Good point, I was thinking Albany, as in LSL to CHI and connect to a Westbound....ABQ would be a whole different ball game.


----------



## SarahZ (Feb 4, 2018)

Book these as separate reservations:

(2 people): Southwest Chief from Albuquerque to Los Angeles - transfer in Los Angeles to the Coast Starlight to Emeryville

(2 people): California Zephyr from Emeryville to Chicago

(1 person): Southwest Chief from Chicago to Lamy

(Other person): Southwest Chief from Chicago to Albuquerque

-=-

If you plan to have a sleeper from Chicago to Lamy/Albuquerque, do it this way:

(2 people): Southwest Chief from Chicago to Lamy

(1 person): Southwest Chief from Lamy to Albuquerque - if you plan to stay in your sleeper, you will have to call Amtrak since there is no way to choose your room. They can make sure you keep the same room/bedroom between Lamy and Albuquerque.

-=-

Another option (just for fun and if you have time):

(2 people) Southwest Chief from Chicago to Lamy

Take the van from Lamy to Santa Fe

Catch the Rail Runner from Santa Fe to Albuquerque






-=-

I'm sure if there's a better way to do this, others will chime in. Short of calling an agent to book the entire thing, that's how I would do it.


----------



## bob (Feb 5, 2018)

bob said:


> howdy,
> 
> i am looking for help booking a somewhat complicated trip
> 
> ...


sorry that wasn't clear enough. two plan to leave albany ny.on the lsl in a roomette to Chicago then take a bedroom to emmeryville (sp?) on the zephyr

.then two take a bedroom from emmeryville back to chicago.on the zephyr.

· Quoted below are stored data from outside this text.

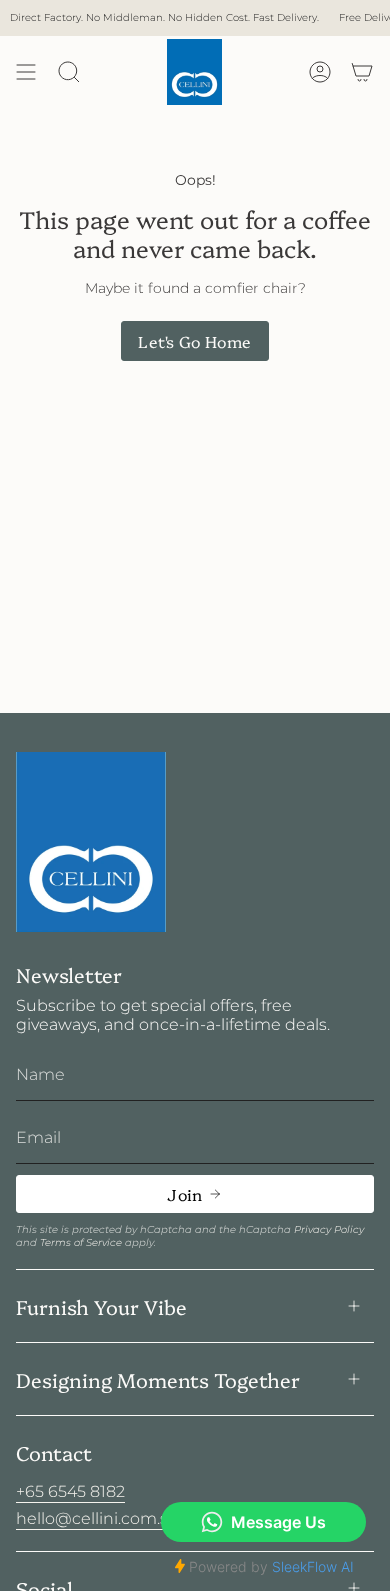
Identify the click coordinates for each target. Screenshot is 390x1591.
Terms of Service (81, 1242)
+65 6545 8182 (70, 1491)
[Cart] (362, 72)
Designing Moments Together (158, 1379)
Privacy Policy (329, 1229)
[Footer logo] (91, 842)
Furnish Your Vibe (101, 1306)
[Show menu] (26, 72)
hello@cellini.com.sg (97, 1518)
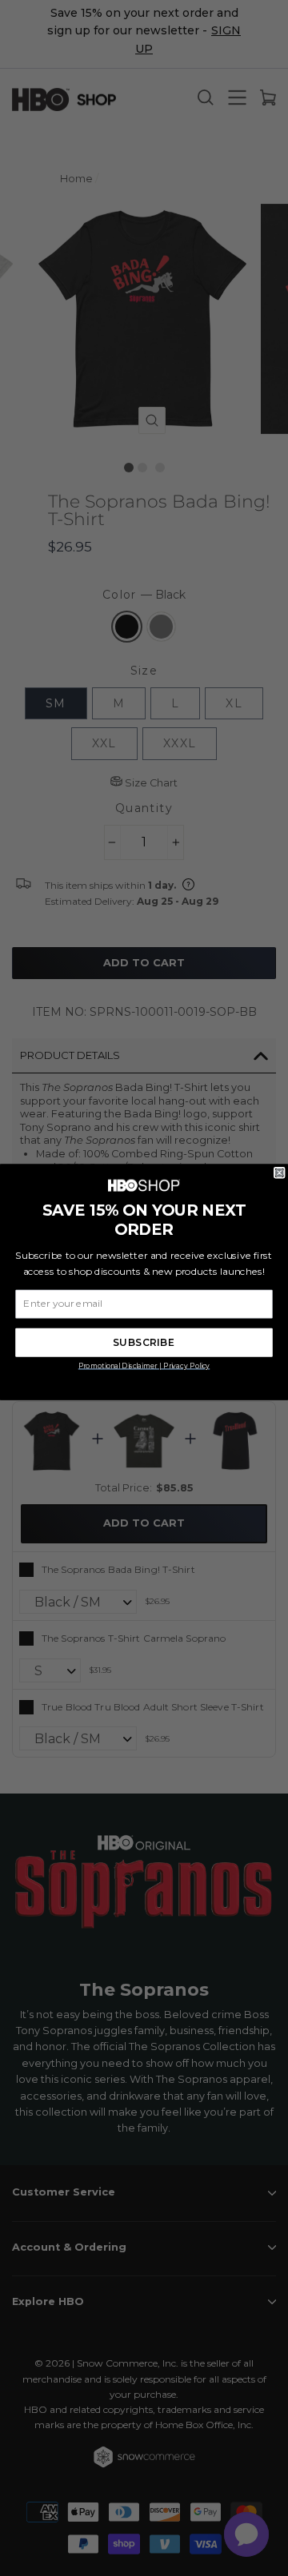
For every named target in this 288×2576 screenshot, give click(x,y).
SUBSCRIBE (144, 1342)
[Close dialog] (279, 1172)
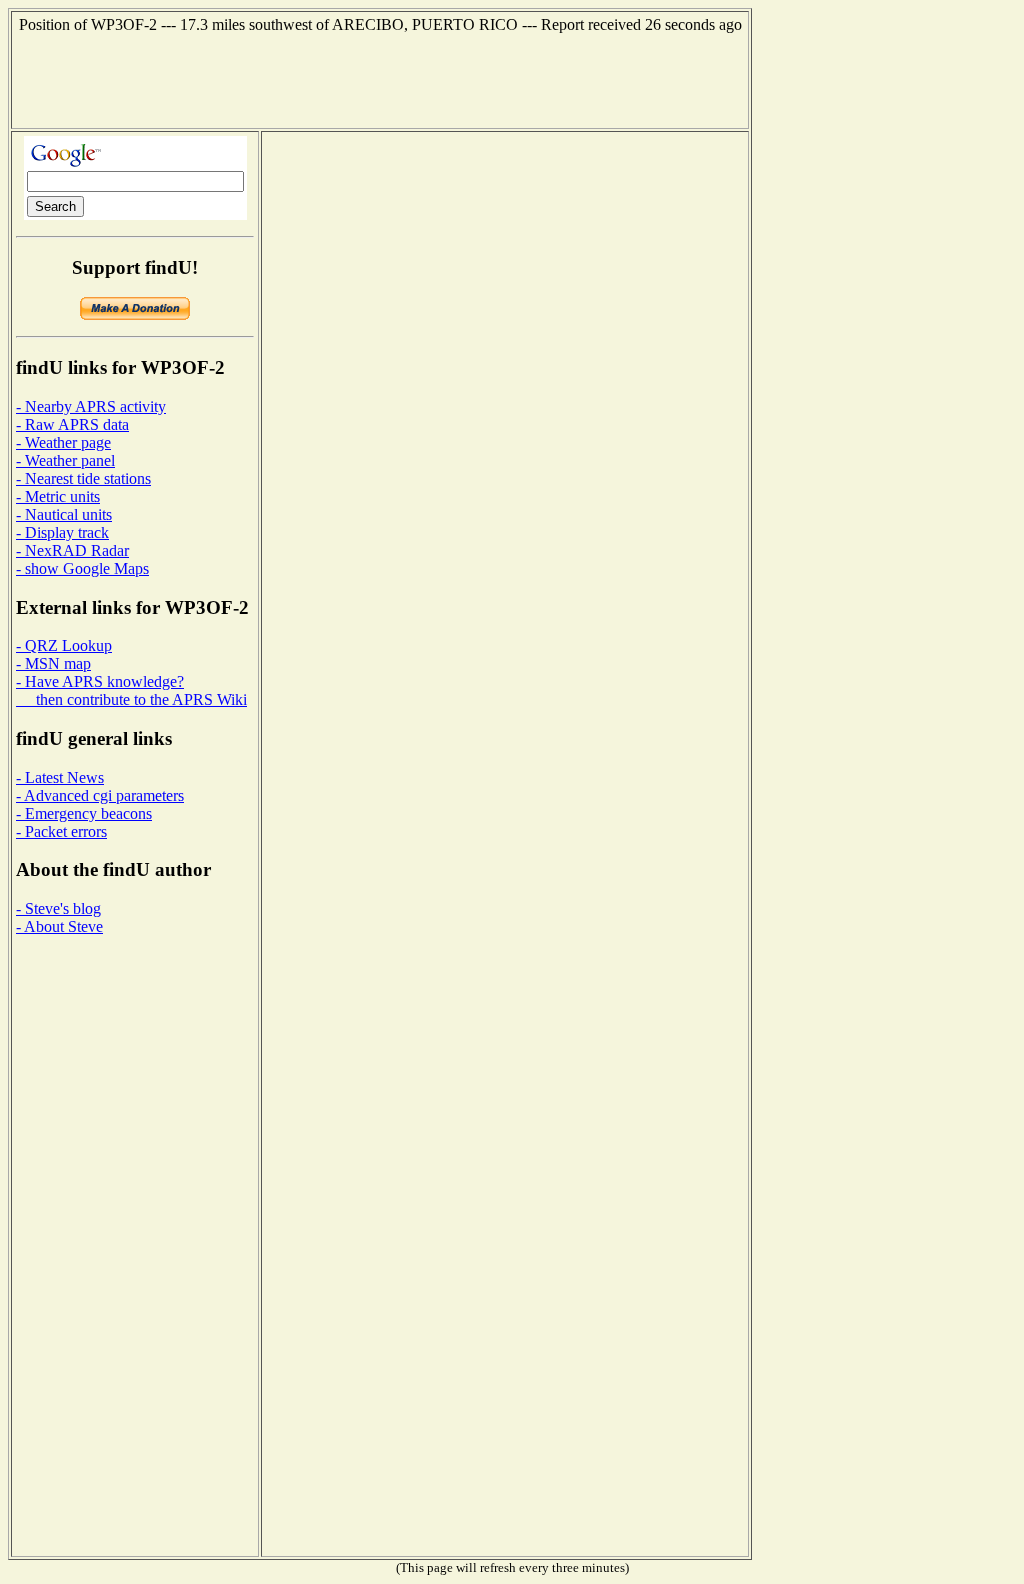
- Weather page (63, 442)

at that point one person will contnue on to albany ny in a roomette on the lsl one person will spend a night in chicago and the take a roomette on the chief to lamy. after two weeks that person will take a roomette on the chief to chicago then a roomette on the lsl to albany.

we like to travel together so that is why we are both going back to chicago on the zephyr before we split up.

thank you

bob


----------



## Trogdor (Feb 5, 2018)

This has to be booked as separate reservations. Any segments where passengers are traveling identical trains in identical classes (whether or not sharing a room) can be booked in a single reservation, but where you split up, it has to be booked separately.

So, you could book ALB-CHI-EMY and EMY-CHI in one reservation (whether multi-city or two one-ways shouldn't make a difference).

However, CHI-ALB and CHI-LMY have to be booked separately as there is no way for the reservation system to put multiple passengers on non-identical itineraries on the same reservation.


----------



## bob (Feb 5, 2018)

thanks trogdor. i wasn't sure how to do this online and i managed to confuse myself and my computer

bob


----------



## the_traveler (Feb 5, 2018)

On the return from EMY, if you want to avoid the overnight in Chicago, the 2nd person could get off in Galesburg (GBB) and catch the Southwest Chief that same day.

You will still have book a separate trip from GBB to LMY, but you can book 2 from ALB to EMY. If you want to remain in the room from GBB to CHI (and don’t mind paying a little extra), you could book 2 to CHI. But if you don’t mind being in coach for that short 1 in coach to CHI and a roomette to ALB.


----------



## crescent2 (Feb 7, 2018)

Also one thing to remember if booking round-trip instead of one-ways: If you cancel an early segment, or even if the conductor fails to scan your ticket within a certain time, all your remaining trips are automatically canceled. Many prefer to book one-ways instead of round trips for that reason.


----------